ARTH 402(S) Monuments and The Art of Memorial
The urge to commemorate individuals, heroic acts or historic events whether unspeakable or splendid is both human and timeless. This seminar will document and explore the concepts behind and the nature of monuments, both commemorative ones, and those that admonish or inform without commemorating a specific event or individual. Students will study and analyze monuments and memorials from the ancient Mediterranean (Egypt; Mycenae; Greece of the Archaic, Classical and Hellenistic periods; Imperial Rome) and chart their their influence on monuments in later history, especially those of the nineteenth and twentieth centuries. The current trend towards countermonuments, or anti-monuments, such as Maya Lin's Vietnam Veterans Memorial or the Gerzes' vanishing "Monument Against Fascism, War and Violence and For Peace and Human Rights" in Hamburg/Harburg will be discussed in light of the monumental tradition of combining word, image, and architecture to create memorials that will endure in both spatial and temporal terms.

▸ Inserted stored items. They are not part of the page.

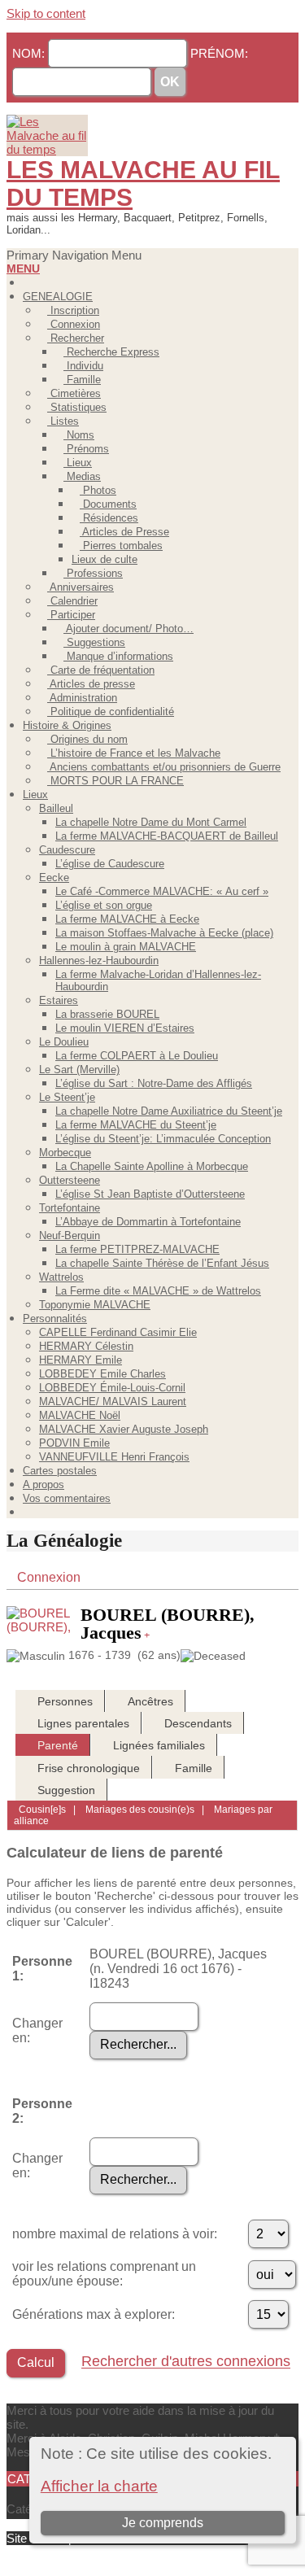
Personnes (65, 1701)
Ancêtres (150, 1701)
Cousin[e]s (42, 1809)
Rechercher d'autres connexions (185, 2362)
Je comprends (162, 2523)
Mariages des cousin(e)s (138, 1809)
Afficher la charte (99, 2486)
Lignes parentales (83, 1723)
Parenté (57, 1745)
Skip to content (46, 13)
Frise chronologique (88, 1768)
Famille (193, 1768)
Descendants (198, 1723)
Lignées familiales (159, 1745)
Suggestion (66, 1790)
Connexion (49, 1577)
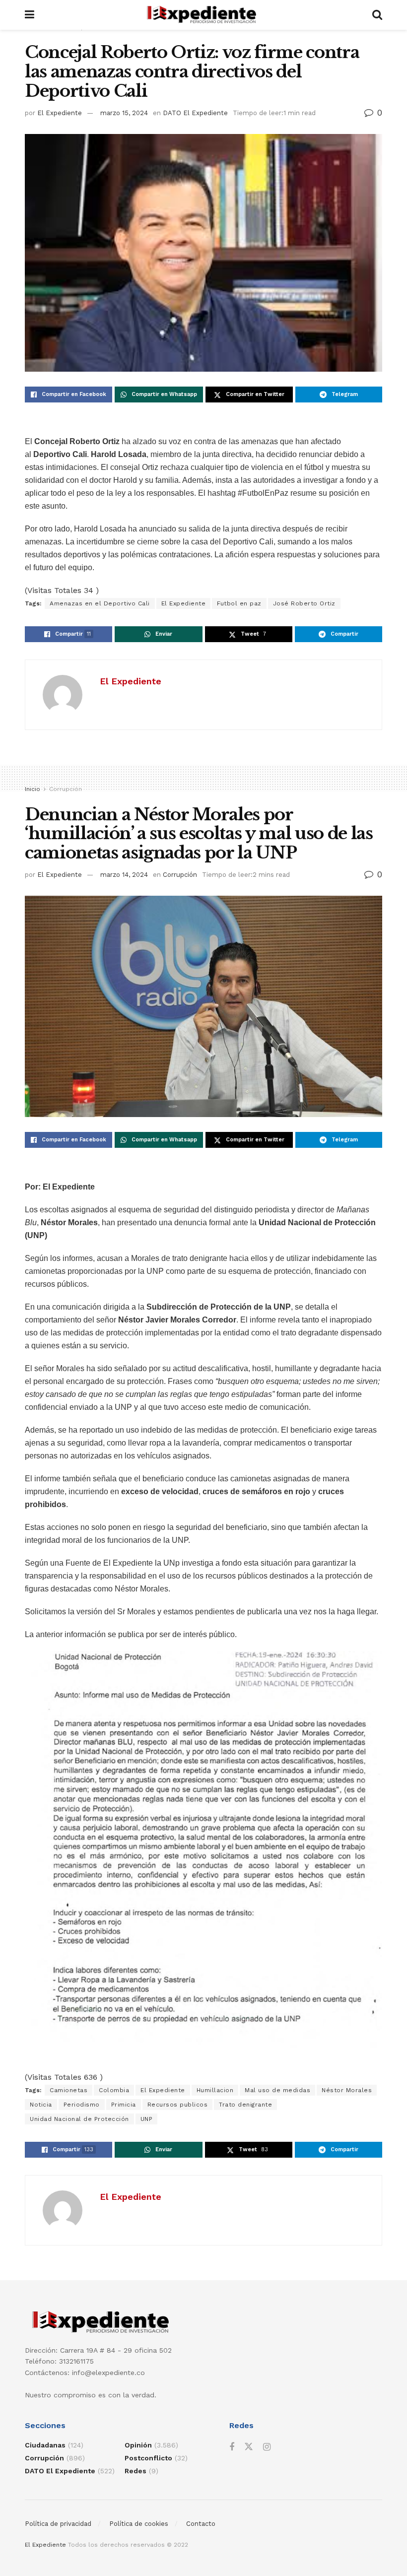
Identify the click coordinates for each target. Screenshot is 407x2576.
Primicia (123, 2104)
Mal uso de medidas (277, 2090)
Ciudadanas (45, 2445)
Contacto (200, 2523)
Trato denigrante (245, 2104)
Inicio (32, 789)
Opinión (138, 2445)
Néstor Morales (347, 2090)
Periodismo (82, 2104)
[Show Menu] (29, 15)
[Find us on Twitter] (248, 2447)
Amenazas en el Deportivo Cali (100, 603)
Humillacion (215, 2090)
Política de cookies (138, 2523)
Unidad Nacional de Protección (79, 2118)
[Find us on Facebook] (231, 2447)
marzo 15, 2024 (124, 113)
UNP (146, 2118)
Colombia (114, 2090)
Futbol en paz (239, 603)
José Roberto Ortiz (304, 603)
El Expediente (59, 113)
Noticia (41, 2104)
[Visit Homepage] (203, 15)
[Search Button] (377, 15)
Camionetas (68, 2090)
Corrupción (65, 789)
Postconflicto (148, 2458)
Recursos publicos (177, 2104)
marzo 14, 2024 (124, 874)
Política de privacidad (58, 2523)
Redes (135, 2471)
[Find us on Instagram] (267, 2447)
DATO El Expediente (195, 113)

Ongoing discussions of Holocaust memorials and the problems inherent in the design of the monument for the WTC will also be addressed. Students will be asked to design a commemorative monument for the final class meeting.
Format: seminar. Requirements: participation; two presentations that provide material for a major term paper; short design project.
Prerequisites: ArtH 101-102 or permission of the instructor. Students of History and Anthropology are also encouraged to enroll. Enrollment limit: 14.